Lines of text and element pointing
* * * * * * * * *
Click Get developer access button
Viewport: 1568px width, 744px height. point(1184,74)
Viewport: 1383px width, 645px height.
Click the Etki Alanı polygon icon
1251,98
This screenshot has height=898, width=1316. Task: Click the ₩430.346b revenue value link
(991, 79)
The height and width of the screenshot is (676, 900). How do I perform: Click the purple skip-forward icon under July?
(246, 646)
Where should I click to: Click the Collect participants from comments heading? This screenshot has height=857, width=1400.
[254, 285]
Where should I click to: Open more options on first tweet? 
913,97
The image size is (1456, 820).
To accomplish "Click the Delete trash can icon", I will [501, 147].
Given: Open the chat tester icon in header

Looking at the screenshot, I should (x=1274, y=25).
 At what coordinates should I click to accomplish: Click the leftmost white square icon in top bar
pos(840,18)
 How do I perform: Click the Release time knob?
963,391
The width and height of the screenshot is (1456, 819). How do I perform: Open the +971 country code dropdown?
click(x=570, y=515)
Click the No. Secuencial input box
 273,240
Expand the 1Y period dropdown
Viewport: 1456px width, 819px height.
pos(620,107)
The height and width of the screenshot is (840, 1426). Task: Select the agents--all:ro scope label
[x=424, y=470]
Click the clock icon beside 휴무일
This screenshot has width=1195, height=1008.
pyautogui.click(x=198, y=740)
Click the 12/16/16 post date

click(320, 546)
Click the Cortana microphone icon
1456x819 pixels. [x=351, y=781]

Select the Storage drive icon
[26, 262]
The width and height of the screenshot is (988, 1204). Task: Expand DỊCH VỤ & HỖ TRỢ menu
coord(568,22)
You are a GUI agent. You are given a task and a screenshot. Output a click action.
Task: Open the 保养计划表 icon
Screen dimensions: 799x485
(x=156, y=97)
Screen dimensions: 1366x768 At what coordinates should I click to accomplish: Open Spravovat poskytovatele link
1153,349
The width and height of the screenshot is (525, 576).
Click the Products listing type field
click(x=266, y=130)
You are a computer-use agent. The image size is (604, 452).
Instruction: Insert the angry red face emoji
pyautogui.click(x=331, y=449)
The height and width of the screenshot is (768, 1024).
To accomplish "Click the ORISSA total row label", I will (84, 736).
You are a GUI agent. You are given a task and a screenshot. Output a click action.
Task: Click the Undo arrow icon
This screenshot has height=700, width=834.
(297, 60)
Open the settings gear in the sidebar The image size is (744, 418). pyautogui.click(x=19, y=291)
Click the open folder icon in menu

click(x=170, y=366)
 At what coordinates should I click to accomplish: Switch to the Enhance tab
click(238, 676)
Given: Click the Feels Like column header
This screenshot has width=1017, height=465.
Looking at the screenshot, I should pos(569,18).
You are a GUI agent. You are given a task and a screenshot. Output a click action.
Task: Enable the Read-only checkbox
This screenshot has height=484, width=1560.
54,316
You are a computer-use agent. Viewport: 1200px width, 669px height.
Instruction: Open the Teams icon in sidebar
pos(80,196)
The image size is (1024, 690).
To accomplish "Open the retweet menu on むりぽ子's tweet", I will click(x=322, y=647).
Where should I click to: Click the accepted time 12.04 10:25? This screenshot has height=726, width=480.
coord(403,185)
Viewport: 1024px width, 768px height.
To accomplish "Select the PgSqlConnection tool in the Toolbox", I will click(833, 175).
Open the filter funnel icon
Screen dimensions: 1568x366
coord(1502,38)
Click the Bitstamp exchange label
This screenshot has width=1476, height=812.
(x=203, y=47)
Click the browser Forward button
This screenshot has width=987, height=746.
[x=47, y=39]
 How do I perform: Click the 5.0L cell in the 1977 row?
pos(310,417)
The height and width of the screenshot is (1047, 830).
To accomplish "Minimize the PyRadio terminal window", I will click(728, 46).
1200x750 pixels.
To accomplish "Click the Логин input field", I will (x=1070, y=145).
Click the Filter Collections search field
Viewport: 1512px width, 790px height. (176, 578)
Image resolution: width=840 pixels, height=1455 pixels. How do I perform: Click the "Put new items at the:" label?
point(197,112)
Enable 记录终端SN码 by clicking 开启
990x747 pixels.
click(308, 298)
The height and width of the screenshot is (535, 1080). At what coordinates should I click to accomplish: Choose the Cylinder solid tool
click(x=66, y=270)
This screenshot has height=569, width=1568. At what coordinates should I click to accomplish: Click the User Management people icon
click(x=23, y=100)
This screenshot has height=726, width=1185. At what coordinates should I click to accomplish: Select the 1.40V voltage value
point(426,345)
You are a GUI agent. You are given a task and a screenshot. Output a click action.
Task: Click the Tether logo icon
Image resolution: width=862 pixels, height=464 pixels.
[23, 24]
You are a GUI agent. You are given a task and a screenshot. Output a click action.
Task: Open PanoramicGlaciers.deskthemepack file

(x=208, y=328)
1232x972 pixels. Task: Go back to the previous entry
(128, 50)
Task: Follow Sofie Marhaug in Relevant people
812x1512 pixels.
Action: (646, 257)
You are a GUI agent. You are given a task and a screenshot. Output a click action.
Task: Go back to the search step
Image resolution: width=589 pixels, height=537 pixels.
* * * * * * * * *
— YOUR TASK —
How many of the lines above contain the word "tool"? Give only the number.

— RESULT OF THIS TASK —
2